* Saved data entries
-- Opening Marker --

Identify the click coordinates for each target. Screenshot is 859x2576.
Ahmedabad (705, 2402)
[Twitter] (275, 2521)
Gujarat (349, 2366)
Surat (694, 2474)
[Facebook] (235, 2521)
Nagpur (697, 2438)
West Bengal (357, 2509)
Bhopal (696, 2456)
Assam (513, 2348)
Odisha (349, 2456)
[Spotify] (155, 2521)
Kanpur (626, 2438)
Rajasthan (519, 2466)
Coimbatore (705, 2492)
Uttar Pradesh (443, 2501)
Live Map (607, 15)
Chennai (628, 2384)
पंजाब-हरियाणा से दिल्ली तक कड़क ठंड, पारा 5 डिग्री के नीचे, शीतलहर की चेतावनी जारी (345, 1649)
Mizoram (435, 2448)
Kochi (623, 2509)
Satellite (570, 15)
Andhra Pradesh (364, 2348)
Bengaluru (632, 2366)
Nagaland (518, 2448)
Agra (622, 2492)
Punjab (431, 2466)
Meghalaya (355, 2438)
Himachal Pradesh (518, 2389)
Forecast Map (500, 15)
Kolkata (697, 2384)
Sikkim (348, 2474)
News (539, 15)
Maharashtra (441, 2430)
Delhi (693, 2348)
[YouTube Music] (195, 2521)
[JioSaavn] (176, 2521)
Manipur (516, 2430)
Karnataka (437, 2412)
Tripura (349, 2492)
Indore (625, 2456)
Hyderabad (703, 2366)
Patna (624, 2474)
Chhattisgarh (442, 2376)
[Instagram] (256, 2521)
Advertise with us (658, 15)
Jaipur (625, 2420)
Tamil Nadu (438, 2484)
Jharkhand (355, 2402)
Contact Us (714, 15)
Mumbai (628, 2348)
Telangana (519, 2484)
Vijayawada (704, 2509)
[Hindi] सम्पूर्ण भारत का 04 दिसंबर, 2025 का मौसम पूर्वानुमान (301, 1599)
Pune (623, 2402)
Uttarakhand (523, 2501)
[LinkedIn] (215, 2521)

-- Closing Marker --

Your task is to transcribe exactly the lines from the one with "Nagaland (518, 2448)" through the end of the data, both included, and nothing besides.

* ANSWER AREA
Nagaland (518, 2448)
Agra (622, 2492)
Punjab (431, 2466)
Meghalaya (355, 2438)
Himachal Pradesh (518, 2389)
Forecast Map (500, 15)
Kolkata (697, 2384)
Sikkim (348, 2474)
News (539, 15)
Maharashtra (441, 2430)
Delhi (693, 2348)
[YouTube Music] (195, 2521)
[JioSaavn] (176, 2521)
Manipur (516, 2430)
Karnataka (437, 2412)
Tripura (349, 2492)
Indore (625, 2456)
Hyderabad (703, 2366)
Patna (624, 2474)
Chhattisgarh (442, 2376)
[Instagram] (256, 2521)
Advertise with us (658, 15)
Jaipur (625, 2420)
Tamil Nadu (438, 2484)
Jharkhand (355, 2402)
Contact Us (714, 15)
Mumbai (628, 2348)
Telangana (519, 2484)
Vijayawada (704, 2509)
[Hindi] सम्पूर्ण भारत का 04 दिसंबर, 2025 का मौसम पूर्वानुमान (301, 1599)
Pune (623, 2402)
Uttarakhand (523, 2501)
[LinkedIn] (215, 2521)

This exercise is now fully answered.